--- The records ---
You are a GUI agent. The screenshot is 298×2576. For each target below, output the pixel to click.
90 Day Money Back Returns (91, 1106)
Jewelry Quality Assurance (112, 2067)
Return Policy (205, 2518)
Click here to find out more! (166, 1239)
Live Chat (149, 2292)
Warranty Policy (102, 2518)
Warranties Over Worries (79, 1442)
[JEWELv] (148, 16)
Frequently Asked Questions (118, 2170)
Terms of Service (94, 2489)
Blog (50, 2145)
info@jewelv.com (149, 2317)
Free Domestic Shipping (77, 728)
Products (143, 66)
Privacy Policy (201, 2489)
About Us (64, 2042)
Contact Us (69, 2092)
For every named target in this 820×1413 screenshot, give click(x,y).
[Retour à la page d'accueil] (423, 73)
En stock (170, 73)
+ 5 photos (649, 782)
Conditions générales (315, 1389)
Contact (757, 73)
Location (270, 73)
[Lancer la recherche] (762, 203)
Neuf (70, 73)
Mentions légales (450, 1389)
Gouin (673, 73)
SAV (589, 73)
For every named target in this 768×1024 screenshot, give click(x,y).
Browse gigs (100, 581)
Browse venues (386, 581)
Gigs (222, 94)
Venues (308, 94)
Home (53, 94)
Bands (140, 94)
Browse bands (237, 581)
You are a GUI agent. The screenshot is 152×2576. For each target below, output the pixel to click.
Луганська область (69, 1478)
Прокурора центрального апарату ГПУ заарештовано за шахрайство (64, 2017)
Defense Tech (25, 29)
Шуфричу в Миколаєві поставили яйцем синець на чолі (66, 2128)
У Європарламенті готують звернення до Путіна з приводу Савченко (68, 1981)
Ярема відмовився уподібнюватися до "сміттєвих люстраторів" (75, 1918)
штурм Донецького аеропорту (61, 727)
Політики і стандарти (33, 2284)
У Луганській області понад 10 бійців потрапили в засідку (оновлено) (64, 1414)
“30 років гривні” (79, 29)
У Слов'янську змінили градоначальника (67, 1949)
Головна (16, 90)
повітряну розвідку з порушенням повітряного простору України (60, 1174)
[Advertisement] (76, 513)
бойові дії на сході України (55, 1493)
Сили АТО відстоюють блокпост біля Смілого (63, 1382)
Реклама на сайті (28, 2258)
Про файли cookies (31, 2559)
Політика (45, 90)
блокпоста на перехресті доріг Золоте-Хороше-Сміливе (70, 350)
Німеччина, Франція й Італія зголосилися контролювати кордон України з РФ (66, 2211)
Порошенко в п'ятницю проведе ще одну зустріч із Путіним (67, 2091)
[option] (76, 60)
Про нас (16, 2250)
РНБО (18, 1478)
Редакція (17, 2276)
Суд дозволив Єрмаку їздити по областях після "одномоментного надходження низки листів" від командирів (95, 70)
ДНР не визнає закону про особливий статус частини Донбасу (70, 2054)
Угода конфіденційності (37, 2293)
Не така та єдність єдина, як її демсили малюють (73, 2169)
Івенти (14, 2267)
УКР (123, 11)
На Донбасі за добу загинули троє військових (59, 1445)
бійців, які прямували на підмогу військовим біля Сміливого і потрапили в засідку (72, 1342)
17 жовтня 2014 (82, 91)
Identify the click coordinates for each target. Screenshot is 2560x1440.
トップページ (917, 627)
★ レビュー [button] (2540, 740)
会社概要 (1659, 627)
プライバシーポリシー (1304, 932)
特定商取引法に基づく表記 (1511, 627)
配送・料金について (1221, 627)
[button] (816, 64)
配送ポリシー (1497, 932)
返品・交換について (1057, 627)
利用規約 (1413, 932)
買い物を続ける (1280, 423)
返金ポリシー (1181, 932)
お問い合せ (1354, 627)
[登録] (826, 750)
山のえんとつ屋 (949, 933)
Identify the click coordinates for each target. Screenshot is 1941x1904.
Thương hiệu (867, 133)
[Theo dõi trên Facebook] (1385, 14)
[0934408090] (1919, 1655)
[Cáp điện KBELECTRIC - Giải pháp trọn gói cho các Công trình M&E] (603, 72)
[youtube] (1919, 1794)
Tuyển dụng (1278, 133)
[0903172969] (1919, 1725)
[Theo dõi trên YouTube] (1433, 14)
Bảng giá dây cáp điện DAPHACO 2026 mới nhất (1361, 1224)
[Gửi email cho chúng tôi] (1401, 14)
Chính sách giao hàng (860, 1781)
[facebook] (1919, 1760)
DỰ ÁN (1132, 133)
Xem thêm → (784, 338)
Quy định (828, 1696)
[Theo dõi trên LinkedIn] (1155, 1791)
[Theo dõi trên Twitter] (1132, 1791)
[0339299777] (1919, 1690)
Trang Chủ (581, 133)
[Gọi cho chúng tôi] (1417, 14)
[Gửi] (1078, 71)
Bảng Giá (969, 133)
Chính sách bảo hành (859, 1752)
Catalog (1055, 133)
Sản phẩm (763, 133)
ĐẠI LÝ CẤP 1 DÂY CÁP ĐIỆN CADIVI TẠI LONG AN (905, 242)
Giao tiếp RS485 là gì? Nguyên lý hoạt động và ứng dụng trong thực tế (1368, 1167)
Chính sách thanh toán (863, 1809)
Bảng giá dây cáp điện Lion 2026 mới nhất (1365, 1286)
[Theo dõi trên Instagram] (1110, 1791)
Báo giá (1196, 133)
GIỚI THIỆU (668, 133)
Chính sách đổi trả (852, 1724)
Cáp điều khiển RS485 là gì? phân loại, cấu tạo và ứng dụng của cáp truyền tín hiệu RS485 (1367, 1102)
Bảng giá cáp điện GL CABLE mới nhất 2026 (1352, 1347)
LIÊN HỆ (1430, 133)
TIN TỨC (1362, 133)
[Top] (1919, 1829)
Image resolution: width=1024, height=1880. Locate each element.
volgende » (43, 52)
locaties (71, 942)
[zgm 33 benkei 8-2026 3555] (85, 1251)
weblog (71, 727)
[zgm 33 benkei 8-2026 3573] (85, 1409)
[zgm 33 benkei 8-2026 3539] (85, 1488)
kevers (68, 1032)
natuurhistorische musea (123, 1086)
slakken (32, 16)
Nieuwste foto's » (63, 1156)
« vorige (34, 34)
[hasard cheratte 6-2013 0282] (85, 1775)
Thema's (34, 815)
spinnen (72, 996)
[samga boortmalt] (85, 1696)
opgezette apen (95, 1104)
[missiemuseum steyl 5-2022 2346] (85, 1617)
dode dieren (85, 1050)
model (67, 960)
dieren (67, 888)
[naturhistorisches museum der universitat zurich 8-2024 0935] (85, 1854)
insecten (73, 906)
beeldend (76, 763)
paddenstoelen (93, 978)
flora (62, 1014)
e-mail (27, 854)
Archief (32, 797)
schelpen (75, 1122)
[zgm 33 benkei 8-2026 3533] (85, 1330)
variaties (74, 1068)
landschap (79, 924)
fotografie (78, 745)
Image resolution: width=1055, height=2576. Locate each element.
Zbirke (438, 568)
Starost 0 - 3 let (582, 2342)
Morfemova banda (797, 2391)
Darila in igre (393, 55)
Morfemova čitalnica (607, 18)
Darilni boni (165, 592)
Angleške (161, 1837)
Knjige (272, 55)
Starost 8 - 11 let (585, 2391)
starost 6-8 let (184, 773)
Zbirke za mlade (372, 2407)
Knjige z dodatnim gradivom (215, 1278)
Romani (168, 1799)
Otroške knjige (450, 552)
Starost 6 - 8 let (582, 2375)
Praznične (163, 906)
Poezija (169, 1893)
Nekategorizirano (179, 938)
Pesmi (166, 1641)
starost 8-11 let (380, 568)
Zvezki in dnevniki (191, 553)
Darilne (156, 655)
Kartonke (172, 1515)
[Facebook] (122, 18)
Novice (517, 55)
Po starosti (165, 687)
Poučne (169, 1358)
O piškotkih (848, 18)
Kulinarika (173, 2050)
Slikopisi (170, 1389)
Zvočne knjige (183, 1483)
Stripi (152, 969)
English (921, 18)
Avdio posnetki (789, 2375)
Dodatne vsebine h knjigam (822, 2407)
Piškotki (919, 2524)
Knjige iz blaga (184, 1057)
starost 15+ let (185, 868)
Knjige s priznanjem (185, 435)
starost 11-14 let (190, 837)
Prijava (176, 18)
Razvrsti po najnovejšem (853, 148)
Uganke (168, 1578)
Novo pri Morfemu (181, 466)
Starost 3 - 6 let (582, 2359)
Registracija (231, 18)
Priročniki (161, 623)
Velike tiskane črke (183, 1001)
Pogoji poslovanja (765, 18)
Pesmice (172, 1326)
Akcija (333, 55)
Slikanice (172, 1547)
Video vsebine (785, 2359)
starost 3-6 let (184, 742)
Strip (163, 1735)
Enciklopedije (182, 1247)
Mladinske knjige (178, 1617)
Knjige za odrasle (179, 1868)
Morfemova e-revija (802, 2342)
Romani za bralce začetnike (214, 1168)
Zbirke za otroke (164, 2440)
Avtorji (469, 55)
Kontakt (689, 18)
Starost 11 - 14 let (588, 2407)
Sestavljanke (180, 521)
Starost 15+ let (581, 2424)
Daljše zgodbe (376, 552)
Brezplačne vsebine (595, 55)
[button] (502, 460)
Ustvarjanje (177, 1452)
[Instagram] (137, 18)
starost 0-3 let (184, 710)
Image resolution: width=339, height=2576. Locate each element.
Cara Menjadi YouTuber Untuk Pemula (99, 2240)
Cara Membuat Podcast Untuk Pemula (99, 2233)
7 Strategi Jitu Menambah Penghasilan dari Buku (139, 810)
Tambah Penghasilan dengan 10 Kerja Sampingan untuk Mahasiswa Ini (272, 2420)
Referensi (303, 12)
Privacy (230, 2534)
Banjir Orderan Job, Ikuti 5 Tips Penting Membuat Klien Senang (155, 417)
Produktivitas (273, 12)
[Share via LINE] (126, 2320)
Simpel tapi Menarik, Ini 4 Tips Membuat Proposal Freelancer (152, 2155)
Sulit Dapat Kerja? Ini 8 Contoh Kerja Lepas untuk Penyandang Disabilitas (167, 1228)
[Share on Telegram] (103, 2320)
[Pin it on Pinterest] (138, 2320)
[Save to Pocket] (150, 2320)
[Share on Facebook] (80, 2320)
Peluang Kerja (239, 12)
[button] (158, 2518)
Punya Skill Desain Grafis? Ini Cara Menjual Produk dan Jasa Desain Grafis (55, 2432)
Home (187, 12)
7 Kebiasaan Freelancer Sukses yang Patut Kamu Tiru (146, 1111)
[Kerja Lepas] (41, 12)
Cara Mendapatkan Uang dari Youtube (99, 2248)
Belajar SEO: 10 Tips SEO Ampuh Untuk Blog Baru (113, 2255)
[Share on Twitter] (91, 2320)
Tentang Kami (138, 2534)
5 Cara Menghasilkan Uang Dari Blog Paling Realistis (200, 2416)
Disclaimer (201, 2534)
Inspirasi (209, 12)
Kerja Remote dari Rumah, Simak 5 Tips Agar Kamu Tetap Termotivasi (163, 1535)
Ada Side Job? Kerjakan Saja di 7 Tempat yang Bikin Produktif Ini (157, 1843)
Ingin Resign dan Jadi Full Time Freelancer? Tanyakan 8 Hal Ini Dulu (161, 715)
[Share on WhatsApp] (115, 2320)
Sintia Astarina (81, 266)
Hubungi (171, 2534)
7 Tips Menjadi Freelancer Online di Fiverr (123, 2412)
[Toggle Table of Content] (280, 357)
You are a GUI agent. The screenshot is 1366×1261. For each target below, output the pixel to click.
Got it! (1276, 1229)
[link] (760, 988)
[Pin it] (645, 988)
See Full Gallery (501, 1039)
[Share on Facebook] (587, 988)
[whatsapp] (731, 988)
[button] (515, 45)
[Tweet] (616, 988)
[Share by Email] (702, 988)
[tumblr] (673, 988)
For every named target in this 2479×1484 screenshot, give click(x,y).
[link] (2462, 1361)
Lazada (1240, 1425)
---
Each line from the top of the records down to the one with "Contact (757, 73)" must be retyped exactly; include both ends and nothing else.

You are a GUI agent. The screenshot is 298×2576. For each target below, output the pixel to click.
90 Day Money Back Returns (91, 1106)
Jewelry Quality Assurance (112, 2067)
Return Policy (205, 2518)
Click here to find out more! (166, 1239)
Live Chat (149, 2292)
Warranty Policy (102, 2518)
Warranties Over Worries (79, 1442)
[JEWELv] (148, 16)
Frequently Asked Questions (118, 2170)
Terms of Service (94, 2489)
Blog (50, 2145)
info@jewelv.com (149, 2317)
Free Domestic Shipping (77, 728)
Products (143, 66)
Privacy Policy (201, 2489)
About Us (64, 2042)
Contact Us (69, 2092)
For every named target in this 820×1413 screenshot, give click(x,y).
[Retour à la page d'accueil] (423, 73)
En stock (170, 73)
+ 5 photos (649, 782)
Conditions générales (315, 1389)
Contact (757, 73)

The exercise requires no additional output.